The average selling price is a term that refers to the price at which a good or service is sold, but as its name indicates, it is an average price. That is why for companies, the average selling price usually indicates what marketing strategy a company should follow.
Let’s learn more about these most common metrics to track due to their importance for any type of business.
What is the average selling price?
The average selling price is the average cost for which a product is sold. This metric can be applied narrowly to a product or service or, more broadly, to an entire market.
It is one of the most common sales indicators as it is used to compare companies or channels and is interesting to monitor because it reflects what consumers will pay for similar products or services.
For example, if a company sells hundreds of thousands of cars each year at different prices, the average price is calculated by taking the total revenue earned from sales, dividing that amount by the total number of units sold.
How is the average sales price calculated?
To calculate the average sales price, all you have to do is divide the net sales by the number of products sold.
For example, if you sold 100 units and had net sales of $20,000, the average sales price of your products is $200.
Uses of average selling price
The term average selling price tends to be used more for businesses with moderate to high volume, such as retail, food service, and technology, however, its use is seen in almost all types of businesses.

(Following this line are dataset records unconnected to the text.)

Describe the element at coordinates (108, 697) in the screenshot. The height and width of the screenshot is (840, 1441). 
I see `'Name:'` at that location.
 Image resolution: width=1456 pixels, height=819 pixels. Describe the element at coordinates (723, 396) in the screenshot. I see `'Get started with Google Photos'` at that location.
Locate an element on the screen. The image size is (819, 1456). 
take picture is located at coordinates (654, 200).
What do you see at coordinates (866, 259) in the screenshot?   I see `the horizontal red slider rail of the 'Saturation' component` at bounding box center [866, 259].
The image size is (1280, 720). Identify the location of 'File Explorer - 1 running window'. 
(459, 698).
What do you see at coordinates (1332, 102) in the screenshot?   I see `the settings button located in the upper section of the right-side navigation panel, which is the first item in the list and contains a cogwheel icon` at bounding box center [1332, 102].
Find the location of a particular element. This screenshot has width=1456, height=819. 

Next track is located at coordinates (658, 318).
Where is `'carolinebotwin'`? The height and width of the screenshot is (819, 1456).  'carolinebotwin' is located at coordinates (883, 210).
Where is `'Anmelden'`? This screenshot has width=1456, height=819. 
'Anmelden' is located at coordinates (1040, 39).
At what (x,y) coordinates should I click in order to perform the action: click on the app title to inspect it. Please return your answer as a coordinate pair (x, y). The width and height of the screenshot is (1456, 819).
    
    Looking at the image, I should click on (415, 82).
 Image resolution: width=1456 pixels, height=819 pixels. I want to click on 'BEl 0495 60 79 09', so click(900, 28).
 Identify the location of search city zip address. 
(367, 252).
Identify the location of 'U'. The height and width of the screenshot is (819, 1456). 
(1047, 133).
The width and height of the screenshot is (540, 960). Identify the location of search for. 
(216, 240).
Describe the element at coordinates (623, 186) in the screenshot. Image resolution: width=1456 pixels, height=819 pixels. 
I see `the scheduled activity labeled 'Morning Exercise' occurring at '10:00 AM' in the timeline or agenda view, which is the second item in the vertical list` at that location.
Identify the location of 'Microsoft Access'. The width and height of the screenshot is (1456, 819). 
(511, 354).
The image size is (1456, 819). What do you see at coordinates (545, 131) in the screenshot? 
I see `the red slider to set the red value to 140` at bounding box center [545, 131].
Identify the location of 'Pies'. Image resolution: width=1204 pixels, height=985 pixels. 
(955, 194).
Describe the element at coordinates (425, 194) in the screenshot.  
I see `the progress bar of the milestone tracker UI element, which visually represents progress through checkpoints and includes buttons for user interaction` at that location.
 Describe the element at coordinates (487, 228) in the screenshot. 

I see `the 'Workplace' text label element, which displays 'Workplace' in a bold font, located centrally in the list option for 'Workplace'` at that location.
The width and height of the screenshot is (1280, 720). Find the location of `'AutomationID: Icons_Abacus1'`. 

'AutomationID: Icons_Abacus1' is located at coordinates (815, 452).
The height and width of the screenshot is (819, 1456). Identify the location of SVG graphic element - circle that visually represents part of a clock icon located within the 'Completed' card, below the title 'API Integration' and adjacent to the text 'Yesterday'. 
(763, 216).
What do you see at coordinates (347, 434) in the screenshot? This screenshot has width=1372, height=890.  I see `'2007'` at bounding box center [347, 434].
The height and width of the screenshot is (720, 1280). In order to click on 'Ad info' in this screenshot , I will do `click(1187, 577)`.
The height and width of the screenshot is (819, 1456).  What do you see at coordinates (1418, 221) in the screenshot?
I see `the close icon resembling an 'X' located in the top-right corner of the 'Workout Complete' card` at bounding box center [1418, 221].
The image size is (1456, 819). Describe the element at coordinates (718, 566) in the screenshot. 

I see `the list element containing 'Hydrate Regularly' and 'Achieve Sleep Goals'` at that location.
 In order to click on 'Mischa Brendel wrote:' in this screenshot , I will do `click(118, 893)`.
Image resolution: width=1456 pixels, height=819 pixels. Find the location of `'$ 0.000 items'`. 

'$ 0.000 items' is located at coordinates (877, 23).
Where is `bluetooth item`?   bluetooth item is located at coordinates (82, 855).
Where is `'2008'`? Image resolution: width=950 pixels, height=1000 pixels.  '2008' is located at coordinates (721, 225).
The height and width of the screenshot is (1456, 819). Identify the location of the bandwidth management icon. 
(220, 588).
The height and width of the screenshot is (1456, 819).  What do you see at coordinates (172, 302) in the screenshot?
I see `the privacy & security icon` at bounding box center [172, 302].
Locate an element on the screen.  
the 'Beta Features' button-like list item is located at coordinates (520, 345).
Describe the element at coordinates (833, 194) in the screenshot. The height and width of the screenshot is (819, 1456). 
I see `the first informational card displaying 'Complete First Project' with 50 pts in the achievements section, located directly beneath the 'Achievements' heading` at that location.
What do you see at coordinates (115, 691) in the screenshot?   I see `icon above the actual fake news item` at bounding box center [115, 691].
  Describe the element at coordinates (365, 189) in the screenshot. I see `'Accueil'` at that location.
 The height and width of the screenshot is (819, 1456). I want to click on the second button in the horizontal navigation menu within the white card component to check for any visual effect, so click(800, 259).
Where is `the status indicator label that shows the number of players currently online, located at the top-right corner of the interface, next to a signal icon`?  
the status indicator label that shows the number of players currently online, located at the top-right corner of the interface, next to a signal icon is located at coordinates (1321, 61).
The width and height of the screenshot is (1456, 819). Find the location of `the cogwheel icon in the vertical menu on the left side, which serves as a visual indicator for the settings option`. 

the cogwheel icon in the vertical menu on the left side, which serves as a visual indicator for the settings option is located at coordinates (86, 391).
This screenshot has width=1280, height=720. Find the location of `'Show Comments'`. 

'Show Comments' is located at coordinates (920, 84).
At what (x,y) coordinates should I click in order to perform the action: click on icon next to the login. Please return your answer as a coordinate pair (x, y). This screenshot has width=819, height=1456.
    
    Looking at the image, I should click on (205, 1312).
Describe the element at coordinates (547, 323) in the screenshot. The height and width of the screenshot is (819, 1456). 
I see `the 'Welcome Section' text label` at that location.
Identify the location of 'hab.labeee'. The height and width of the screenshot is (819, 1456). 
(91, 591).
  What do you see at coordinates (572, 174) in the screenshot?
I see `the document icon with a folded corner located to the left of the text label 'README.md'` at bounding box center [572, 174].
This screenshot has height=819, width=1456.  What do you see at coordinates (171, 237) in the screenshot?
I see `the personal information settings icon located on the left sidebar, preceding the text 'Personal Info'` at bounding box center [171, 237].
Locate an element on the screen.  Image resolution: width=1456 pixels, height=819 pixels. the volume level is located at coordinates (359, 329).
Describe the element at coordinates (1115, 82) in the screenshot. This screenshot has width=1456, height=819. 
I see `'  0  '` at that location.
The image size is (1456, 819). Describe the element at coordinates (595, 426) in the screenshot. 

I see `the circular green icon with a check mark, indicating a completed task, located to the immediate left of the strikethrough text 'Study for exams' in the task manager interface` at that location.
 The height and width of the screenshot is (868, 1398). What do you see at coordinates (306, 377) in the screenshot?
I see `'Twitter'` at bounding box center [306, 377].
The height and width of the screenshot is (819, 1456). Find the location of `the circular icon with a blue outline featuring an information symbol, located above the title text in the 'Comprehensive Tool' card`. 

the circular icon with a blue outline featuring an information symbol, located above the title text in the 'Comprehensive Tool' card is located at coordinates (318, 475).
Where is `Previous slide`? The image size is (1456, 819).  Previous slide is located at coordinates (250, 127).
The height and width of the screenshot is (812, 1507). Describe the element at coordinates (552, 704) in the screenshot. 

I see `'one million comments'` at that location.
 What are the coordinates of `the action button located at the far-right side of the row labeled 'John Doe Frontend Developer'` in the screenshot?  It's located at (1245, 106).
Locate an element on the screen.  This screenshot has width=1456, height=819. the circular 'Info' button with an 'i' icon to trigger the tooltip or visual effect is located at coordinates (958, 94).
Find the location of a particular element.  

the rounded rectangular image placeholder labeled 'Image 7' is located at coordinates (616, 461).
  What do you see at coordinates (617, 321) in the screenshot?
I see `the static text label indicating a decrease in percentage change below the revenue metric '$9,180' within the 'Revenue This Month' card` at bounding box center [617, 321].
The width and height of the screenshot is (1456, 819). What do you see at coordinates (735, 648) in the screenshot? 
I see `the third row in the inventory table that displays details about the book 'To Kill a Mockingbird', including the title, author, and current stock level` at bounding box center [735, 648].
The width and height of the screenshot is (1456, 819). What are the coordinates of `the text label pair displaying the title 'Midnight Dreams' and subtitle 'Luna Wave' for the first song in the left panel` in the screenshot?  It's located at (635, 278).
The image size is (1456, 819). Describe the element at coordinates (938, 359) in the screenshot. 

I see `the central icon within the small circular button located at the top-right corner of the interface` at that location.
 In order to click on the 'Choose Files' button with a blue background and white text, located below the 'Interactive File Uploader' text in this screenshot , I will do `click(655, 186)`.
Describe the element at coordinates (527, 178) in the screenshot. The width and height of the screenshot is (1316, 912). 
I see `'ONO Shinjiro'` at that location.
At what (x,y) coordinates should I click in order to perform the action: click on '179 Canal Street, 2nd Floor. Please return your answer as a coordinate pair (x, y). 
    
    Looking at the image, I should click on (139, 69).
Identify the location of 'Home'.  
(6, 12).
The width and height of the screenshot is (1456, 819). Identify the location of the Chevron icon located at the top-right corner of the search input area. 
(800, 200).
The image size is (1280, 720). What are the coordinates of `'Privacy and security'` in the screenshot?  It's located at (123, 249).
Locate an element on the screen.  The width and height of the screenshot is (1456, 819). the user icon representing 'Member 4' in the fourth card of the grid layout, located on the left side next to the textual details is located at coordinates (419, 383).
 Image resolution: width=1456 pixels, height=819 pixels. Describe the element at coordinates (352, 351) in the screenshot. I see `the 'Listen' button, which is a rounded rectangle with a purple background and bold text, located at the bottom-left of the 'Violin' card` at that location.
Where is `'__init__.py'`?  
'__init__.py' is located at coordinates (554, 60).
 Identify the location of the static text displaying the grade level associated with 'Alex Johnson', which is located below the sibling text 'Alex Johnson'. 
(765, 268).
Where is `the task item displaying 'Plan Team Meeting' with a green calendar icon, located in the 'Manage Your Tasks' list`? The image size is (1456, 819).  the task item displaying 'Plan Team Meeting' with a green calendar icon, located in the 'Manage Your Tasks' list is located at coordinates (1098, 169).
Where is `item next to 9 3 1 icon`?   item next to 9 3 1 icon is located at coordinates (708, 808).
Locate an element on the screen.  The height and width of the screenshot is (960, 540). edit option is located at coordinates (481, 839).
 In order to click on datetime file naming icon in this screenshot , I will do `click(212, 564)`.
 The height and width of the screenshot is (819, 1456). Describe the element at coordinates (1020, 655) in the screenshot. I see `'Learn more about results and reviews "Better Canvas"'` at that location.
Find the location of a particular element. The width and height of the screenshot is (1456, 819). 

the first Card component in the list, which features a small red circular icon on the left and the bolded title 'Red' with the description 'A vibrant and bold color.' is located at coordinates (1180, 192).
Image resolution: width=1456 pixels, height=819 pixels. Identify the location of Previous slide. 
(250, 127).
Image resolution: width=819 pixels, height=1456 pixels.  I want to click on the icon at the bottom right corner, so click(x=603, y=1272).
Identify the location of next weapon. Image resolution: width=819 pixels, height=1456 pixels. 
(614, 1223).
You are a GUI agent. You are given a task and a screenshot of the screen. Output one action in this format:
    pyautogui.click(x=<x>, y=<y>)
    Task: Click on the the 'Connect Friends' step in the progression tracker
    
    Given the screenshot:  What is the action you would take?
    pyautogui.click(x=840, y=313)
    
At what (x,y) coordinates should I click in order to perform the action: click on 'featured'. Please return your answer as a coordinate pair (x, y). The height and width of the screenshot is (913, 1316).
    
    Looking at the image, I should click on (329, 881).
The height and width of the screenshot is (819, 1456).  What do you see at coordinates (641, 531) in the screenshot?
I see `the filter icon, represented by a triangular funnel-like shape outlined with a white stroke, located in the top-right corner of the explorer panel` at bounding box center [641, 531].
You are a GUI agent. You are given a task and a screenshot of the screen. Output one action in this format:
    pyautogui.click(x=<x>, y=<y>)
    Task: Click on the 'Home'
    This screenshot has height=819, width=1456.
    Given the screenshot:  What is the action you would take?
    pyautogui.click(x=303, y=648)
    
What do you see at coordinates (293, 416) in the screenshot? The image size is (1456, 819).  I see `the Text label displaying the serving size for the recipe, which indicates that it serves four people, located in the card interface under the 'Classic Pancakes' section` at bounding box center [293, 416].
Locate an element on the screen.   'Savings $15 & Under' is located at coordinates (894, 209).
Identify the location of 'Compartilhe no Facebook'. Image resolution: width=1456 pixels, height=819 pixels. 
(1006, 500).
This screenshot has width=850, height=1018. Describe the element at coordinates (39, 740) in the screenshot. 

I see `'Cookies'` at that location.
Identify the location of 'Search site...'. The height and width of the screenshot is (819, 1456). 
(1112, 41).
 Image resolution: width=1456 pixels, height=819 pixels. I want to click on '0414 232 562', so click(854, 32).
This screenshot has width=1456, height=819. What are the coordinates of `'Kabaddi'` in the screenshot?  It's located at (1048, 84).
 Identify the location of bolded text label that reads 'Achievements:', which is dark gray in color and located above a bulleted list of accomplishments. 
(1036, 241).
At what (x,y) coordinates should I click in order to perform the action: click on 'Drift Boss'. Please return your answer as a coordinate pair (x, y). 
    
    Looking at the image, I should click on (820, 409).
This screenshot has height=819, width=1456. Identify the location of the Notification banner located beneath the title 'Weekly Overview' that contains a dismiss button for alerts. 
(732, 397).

The average sales price can be a good indicator of the effectiveness of a company’s sales team, the company’s position in the market and how crowded the market has become.
Unlike other revenue metrics, average sales price is highly visible to customers and should be understood and leveraged by both marketing and sales.
It can be an effective way for sales executives to compare the performance of different parts of their team.
Keep in mind that the average selling price can vary significantly between companies and segments.
For SaaS companies, the average price is what a new customer pays when they first sign up for the service. This is often referred to as average new account income.
If you want to view this and other metrics such as gross margin or cost of goods sold, you can do so through a sales dashboard. This will allow you to monitor the health of your business and be able to detect trends or any problems to act in time.
A dashboard is the ideal tool to quickly see what is happening in different areas of your business. It allows you to have data from various sources to be able to read your information in real time.